◆ **CHALLENGE**
Find each line in the listing that contains the word "item" and copy those lines.

——————————

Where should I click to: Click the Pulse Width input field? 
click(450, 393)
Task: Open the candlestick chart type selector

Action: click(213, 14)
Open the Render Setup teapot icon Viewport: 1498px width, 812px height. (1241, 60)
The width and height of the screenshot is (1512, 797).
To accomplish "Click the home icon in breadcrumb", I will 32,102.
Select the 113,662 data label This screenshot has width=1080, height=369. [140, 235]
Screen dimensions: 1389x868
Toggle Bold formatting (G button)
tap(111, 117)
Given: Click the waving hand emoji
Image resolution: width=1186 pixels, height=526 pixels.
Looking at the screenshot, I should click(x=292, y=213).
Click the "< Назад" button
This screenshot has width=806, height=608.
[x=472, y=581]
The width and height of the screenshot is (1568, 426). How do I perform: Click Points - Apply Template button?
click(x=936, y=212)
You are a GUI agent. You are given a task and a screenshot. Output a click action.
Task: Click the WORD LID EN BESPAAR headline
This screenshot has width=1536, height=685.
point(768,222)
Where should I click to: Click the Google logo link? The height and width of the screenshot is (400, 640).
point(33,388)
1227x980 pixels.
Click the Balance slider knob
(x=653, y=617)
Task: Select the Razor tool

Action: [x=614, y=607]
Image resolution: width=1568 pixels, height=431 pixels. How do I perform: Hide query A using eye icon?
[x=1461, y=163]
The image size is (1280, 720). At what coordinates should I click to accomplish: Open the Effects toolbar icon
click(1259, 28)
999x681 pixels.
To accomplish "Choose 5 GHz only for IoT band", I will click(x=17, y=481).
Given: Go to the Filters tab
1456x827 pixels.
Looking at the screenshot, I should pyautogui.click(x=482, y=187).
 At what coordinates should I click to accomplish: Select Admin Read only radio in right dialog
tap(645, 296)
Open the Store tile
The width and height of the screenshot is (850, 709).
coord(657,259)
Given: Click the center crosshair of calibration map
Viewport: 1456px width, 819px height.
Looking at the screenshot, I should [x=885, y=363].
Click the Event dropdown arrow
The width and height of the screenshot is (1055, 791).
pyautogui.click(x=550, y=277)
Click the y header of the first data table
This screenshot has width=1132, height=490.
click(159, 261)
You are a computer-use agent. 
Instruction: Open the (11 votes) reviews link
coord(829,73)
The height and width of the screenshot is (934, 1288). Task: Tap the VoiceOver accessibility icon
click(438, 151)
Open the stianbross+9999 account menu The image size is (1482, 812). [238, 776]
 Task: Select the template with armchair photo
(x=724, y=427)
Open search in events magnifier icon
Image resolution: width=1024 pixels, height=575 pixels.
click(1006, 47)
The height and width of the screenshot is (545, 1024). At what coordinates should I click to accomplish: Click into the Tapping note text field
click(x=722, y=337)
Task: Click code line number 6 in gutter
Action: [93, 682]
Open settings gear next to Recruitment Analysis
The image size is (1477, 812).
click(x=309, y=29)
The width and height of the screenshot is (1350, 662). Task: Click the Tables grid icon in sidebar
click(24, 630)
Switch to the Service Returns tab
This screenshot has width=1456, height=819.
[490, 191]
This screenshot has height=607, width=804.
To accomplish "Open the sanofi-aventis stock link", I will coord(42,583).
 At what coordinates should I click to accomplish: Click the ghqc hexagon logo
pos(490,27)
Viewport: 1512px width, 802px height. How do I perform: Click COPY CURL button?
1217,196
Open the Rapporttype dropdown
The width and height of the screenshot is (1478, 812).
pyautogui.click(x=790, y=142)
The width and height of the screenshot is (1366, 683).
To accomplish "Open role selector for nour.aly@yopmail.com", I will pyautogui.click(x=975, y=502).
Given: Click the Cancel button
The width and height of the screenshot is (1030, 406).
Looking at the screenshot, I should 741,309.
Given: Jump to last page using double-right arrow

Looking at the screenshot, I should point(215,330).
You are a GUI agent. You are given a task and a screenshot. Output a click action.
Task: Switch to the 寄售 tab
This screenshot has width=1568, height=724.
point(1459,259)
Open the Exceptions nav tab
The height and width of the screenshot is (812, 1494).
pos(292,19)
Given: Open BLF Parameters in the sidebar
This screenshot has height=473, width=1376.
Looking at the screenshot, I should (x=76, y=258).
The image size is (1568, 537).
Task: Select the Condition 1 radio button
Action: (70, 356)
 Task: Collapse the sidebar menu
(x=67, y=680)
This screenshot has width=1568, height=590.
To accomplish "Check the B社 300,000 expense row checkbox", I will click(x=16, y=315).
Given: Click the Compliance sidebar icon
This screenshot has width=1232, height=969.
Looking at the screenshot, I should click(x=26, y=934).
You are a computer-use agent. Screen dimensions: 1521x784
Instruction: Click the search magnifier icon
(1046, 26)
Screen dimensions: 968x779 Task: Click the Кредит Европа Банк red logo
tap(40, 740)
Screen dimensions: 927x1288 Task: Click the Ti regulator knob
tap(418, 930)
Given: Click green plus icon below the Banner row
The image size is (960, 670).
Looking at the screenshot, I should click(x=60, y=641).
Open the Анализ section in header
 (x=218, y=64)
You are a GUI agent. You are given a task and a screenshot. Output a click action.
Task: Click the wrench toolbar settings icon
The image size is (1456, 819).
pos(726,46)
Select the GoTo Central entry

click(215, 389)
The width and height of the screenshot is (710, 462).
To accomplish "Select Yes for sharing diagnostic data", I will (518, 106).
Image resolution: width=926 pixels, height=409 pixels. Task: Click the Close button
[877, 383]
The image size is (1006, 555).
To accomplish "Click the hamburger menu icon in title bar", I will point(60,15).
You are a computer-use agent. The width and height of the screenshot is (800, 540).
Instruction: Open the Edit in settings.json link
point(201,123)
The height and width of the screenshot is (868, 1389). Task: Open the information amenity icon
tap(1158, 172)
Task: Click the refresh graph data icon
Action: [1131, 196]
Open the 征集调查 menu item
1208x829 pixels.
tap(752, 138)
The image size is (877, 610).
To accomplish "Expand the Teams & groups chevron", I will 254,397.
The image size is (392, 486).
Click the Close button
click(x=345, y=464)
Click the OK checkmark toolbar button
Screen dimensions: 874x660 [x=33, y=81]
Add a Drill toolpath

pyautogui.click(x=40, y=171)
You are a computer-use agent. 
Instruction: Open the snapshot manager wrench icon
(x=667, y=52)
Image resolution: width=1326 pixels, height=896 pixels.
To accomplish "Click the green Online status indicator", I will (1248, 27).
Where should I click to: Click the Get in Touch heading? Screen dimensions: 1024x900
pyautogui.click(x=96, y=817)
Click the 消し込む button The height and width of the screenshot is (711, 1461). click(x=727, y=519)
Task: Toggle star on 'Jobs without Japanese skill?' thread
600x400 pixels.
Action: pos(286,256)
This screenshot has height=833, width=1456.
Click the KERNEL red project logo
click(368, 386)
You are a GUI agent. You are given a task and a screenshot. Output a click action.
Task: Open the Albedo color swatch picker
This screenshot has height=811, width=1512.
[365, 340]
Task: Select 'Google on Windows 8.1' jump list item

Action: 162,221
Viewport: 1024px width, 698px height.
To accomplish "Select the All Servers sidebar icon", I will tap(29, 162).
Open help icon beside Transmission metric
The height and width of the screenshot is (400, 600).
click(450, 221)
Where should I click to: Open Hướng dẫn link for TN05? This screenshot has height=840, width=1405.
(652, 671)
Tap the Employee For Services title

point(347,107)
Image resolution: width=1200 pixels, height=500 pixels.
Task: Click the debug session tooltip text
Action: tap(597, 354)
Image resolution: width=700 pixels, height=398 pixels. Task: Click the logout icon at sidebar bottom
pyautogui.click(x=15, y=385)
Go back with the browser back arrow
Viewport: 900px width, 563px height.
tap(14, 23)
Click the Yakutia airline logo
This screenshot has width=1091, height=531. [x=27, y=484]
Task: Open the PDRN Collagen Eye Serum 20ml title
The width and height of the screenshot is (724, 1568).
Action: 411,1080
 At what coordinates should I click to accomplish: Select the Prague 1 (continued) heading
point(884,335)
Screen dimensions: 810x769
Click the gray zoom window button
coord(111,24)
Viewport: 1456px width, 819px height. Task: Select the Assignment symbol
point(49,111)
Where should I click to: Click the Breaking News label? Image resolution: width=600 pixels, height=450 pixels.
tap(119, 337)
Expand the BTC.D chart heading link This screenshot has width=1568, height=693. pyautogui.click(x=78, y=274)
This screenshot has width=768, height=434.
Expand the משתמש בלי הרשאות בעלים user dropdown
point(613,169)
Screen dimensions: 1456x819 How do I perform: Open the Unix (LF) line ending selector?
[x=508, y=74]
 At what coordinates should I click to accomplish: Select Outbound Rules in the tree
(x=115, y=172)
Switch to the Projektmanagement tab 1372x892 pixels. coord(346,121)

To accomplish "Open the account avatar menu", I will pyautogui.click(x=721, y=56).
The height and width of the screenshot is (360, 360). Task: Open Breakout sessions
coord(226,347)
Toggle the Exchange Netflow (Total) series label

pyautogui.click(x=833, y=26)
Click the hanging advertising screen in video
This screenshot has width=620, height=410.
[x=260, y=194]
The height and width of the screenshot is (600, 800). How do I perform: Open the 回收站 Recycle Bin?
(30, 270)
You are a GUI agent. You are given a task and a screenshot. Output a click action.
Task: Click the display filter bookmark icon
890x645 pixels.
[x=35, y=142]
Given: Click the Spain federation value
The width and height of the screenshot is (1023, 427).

——————————

◆ **WRITTEN ANSWER**
Open the 征集调查 menu item
Task: Select 'Google on Windows 8.1' jump list item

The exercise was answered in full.